Since I had assumed I would be breastfeeding, I didn’t have any baby milk bottles on hand or any other feeding supplies. Furthermore, I had no idea what I needed to buy and had to learn as I went. I wish that I had known what bottle feeding supplies I needed from the beginning so I didn’t have to rush to pick up more supplies every time I realized I needed something else.
So, based on my experience, I would recommend preparing all your supplies before the baby arrives. This way you won’t have to worry about shopping when you are busy caring for your newborn.
Which Milk Bottle is Good for Baby?
There are many different baby milk bottle types on the market. When it comes to choosing the right one, there is no rule to follow – what works for some babies may not work for others. For example, babies who are used to breastfeeding may have more success drinking from a bottle that aims to mimic the shape and feel of a breast, like the “Closer to Nature Bottle” from Tommee Tippee.
Ethan had colic issues when he was a baby, and something that helped reduce his colic was a feeding bottle with an anti-colic valved. Baby bottles that feature an anti-colic valve are a great way to soothe a colicky baby. An anti-colic valve reduces excessive air flow, so your little one ingests more milk and less air.
When it comes to size, baby bottles generally come in small and large sizes. Small sizes are convenient during the newborn days when babies drink about 60 ml to 90 ml per feed. However, babies grow out of the small bottles very quick, so you can save money by skipping them and using larger bottles from the beginning if you want.
In addition to the bottle, it’s also important to pay attention to the flow of the nipple, which varies based on the infant’s age. Generally speaking, young babies need a slower flow while older babies who’ve mastered the art of bottle-feeling can handle a faster flow. Nipples may be called slow flow, medium flow or fast flow or might be numbered from one to three, with one being the slowest flow. While there is no standard of flow between different brands, for newborns, start with level one or slow flow.
Cleaning and Sterilising
You will also want to look for a bottle that’s easy to take apart and clean. That generally means a nice and wide neck and as few parts as possible.
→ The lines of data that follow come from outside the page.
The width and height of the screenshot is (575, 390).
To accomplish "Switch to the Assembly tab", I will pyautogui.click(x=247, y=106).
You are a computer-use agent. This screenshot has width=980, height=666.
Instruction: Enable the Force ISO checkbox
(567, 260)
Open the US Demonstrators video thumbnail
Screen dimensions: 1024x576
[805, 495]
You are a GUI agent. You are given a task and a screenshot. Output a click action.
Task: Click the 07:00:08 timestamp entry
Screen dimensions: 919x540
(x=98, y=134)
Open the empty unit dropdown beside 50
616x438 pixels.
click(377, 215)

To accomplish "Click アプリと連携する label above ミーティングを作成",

When it comes to how to clean a baby milk bottle, there are a couple of steps you need to follow. From time to time sterilize the parts and nipples in boiling water for a few minutes (this is a must-have procedure for new parts).
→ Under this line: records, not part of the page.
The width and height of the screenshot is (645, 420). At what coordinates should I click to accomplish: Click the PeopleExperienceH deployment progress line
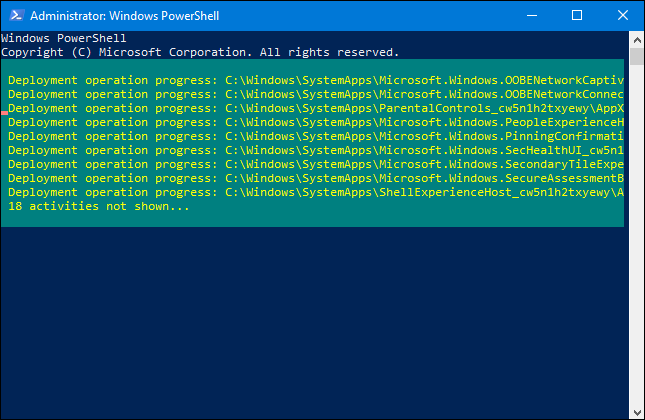click(x=315, y=122)
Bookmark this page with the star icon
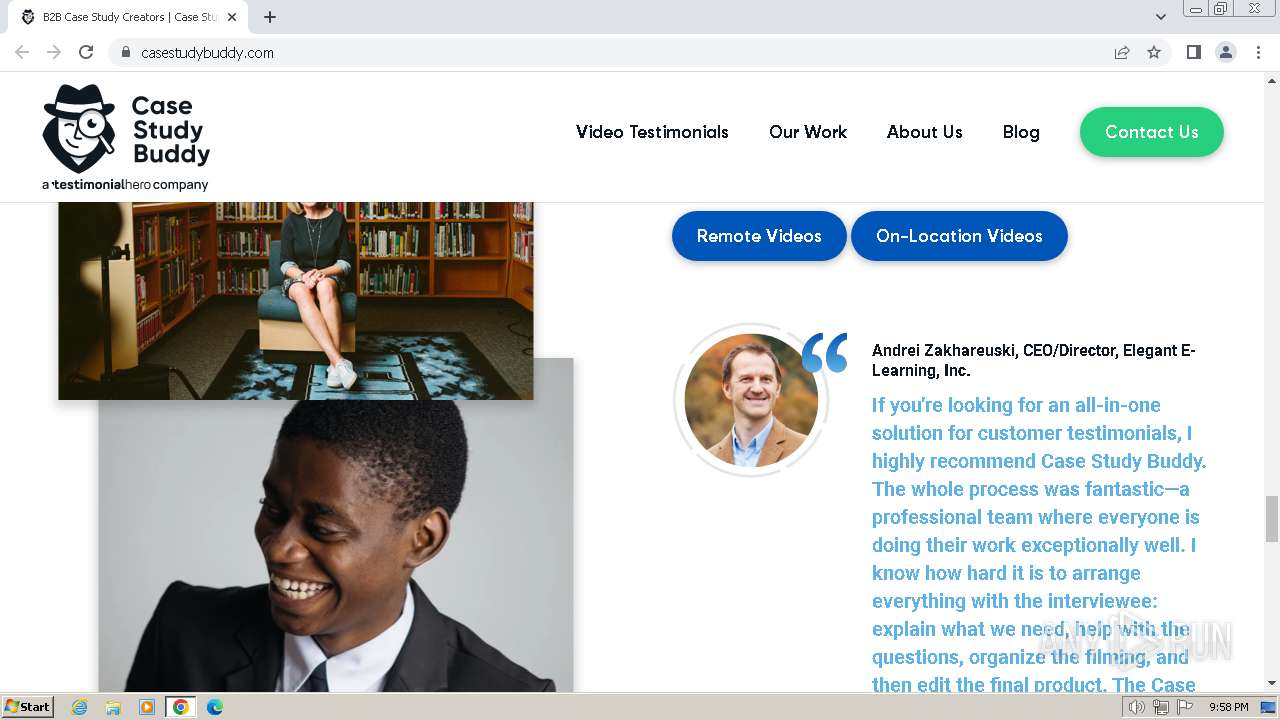 [1154, 52]
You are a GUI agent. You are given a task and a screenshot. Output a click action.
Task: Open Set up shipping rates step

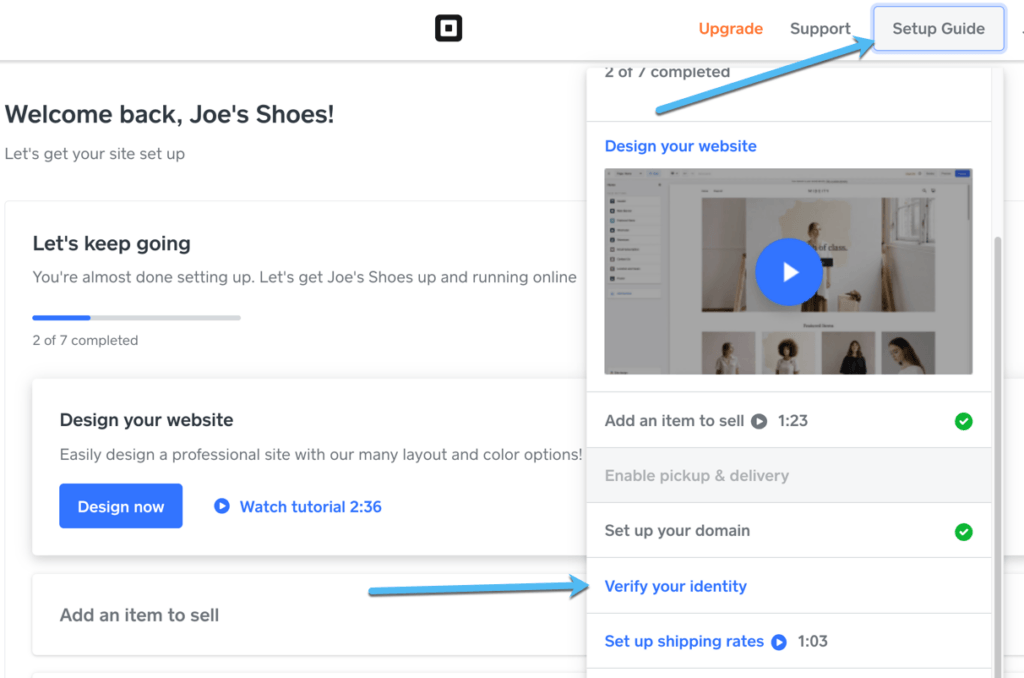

After that, a thorough wash in hot, soapy water will be fine. Make sure you get into all the little nooks with a detail brush. You can also clean the bottles in the dishwasher – you can get a basket that keeps all the small parts contained. Then, let the bottles and their components air dry thoroughly. The parts should be completely dry before storing them.
Choosing the Baby Formula
The majority of baby formulas available are cow’s milk-based, with the amounts of protein, fat and carbohydrate modified to resemble that of breast milk. In order to provide the essential nutrients needed for growth and development, formulas contain added vitamins and minerals (including iron).
It is important to understand that baby formula is the only suitable alternative to breast milk. Plain cow, sheep, goat, soy, rice milk, homemade formula, or toddler milk, shouldn’t be used as the main milk for infants under 12 months old because they don’t offer the right balance of nutrients.
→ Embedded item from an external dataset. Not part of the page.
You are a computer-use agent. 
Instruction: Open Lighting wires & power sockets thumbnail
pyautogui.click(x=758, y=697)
Before starting on a formula, it’s good to talk to your health professional and get some info on how to prepare, store and use formulas properly. Infant formulas that are cow’s milk-based are generally suitable for infants unless they can’t be taken for medical or other reasons. If there is a family history of allergies, talk to your health professional before introducing infant formula. If for some reason, your baby can’t have cow’s milk-based formula, there are special formulas available, but they should only be used under medical supervision.
There are really not many differences between brands in terms of protein, energy, fat, vitamins, minerals and carbohydrates, so the choice generally comes down to cost and availability. And unless specified by your pediatrician, follow the instructions on the package, including using the age-appropriate formula for your little one. “Step 1”, “newborn”, and “starter” formulas are for newborns to 1-year-olds. “Step 2”, “progress” and “follow on” formulas can be used from 6 months to 1-year-olds.